I have the following FFI function that is expecting an array of pointers to multiple buffers of known size as input. Simplifying to CStrings, It has a declaration similar to the following:

-- int use_multiple_cstrings(cchar *const*const inputs, size_t numBuffers, ...);
foreign import ccall unsafe use_multiple_cstrings :: Ptr (Ptr CChar) -> CSize -> ... -> IO BotanErrorCode

If we knew the number of buffers ahead of time (eg, 3), we could just write it out:

useMultipleCStrings :: ByteString -> ByteString -> ByteString -> IO ()
useMultipleCStrings a b c = do
    useAsCString a $ \ aPtr -> do
        useAsCString b $ \ bPtr -> do
            useAsCString c $ \ cPtr -> do
                allocaArray 3 $ \ (ptrArrayPtr :: Ptr (Ptr CChar)) -> do
                    let ptrs = [aPtr,bPtr,cPtr]
                    pokeArray ptrArrayPtr ptrs
                    throwBotanIfNegative_ $ use_multiple_cstrings ptrArrayPtr 3

However, the number of buffers / cstrings is not known ahead of time. I could just unsafely reach in to grab the pointers eg, unsafeUseAsCString return, but that’s dangerous (what if the bytestring gets move, etc).

Is there an idiomatic way of doing this safely?

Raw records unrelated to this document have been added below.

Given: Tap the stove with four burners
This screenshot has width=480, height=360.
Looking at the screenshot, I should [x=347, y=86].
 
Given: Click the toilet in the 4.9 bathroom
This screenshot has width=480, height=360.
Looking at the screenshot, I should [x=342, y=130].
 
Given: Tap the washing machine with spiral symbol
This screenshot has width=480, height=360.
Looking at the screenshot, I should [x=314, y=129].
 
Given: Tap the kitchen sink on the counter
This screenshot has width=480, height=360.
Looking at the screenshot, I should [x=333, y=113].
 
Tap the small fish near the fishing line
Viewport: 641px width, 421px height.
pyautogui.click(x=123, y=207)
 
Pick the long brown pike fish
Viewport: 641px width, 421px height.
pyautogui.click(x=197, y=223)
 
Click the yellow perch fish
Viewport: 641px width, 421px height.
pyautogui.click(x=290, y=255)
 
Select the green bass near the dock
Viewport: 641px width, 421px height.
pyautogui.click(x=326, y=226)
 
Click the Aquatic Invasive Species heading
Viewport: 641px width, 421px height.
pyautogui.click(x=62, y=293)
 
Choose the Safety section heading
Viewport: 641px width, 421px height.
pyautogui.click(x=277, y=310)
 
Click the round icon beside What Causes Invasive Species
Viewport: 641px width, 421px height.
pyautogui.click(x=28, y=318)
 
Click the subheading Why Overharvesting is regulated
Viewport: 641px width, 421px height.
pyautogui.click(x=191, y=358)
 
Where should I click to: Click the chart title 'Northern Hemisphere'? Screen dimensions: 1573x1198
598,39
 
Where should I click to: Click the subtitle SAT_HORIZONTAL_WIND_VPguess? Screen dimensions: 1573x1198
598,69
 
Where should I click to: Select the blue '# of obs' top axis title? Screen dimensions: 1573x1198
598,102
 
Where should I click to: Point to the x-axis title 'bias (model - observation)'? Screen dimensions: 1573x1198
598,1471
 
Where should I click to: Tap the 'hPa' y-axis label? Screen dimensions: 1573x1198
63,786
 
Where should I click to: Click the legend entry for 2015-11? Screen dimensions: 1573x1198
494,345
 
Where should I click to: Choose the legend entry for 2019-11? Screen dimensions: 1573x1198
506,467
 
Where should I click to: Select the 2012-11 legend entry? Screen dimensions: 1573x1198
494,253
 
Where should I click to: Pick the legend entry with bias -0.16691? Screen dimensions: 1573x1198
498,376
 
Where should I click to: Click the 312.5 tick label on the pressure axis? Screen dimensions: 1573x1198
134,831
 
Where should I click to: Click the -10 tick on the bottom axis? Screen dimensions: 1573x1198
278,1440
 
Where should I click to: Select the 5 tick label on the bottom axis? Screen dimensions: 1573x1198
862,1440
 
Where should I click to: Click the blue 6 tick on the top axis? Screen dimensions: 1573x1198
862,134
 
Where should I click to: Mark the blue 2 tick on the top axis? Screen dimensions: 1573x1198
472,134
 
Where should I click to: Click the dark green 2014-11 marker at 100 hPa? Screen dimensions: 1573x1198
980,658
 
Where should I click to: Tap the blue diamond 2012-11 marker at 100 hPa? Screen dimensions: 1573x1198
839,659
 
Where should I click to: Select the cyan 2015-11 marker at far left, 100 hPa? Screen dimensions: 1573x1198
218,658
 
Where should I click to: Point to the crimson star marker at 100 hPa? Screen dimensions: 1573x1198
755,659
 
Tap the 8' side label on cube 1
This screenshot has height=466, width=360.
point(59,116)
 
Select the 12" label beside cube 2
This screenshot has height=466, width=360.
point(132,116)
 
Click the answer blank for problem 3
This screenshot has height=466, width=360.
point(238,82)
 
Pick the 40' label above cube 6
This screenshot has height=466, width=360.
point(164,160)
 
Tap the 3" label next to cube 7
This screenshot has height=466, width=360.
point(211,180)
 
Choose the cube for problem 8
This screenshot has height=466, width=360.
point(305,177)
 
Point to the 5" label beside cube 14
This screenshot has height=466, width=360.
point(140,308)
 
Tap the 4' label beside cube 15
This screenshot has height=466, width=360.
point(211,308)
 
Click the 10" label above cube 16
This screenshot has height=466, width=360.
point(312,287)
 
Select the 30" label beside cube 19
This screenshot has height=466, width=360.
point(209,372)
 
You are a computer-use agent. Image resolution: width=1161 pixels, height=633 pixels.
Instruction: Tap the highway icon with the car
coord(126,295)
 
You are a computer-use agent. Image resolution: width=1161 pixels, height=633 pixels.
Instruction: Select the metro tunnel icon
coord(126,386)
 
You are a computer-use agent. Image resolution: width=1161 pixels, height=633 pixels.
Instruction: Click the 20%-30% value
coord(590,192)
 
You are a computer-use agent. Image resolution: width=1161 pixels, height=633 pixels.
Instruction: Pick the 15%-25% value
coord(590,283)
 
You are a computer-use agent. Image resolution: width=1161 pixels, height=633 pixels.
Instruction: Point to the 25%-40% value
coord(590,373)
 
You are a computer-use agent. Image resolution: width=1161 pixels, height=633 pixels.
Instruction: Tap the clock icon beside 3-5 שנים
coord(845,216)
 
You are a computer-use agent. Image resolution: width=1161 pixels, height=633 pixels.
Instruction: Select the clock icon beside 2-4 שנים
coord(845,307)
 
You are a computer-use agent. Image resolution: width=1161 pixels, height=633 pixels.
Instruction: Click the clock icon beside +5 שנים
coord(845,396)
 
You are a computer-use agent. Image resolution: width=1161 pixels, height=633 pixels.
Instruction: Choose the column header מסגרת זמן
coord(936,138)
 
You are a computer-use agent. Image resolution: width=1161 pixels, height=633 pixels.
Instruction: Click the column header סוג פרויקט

I feel like I should be able to do something with join or foldr or traverse with useAsCString to get useAsCStringArray :: [ByteString] -> ([Ptr CChar] -> IO a) -> IO a, but it eludes me for the moment.


I’ve whipped up an interim solution which works.

withPtrs :: (forall a . typ -> (ptr -> IO a) -> IO a) -> [typ] -> ([ptr] -> IO b) -> IO b
withPtrs withPtr []         act = act []
withPtrs withPtr (typ:typs) act = withPtr typ $ \ typPtr -> withPtrs withPtr typs (act . (typPtr:))

It seems to work fine:

> withPtrs withCString ["foo","bar","qux"] (print <=< mapM peekCString)
["foo","bar","qux"]

I still think it could be done with foldr, maybe I’ll return to this when I feel like playing code golf again.

I honestly think your solution seems fine? Unless I’m missing some weakness it has.

It’s mostly curiosity now that there’s a solution :laughing:

unsafeUseAsCString isn’t unsafe because of GC-related movement, but you can read about what is unsafe about it in the docs.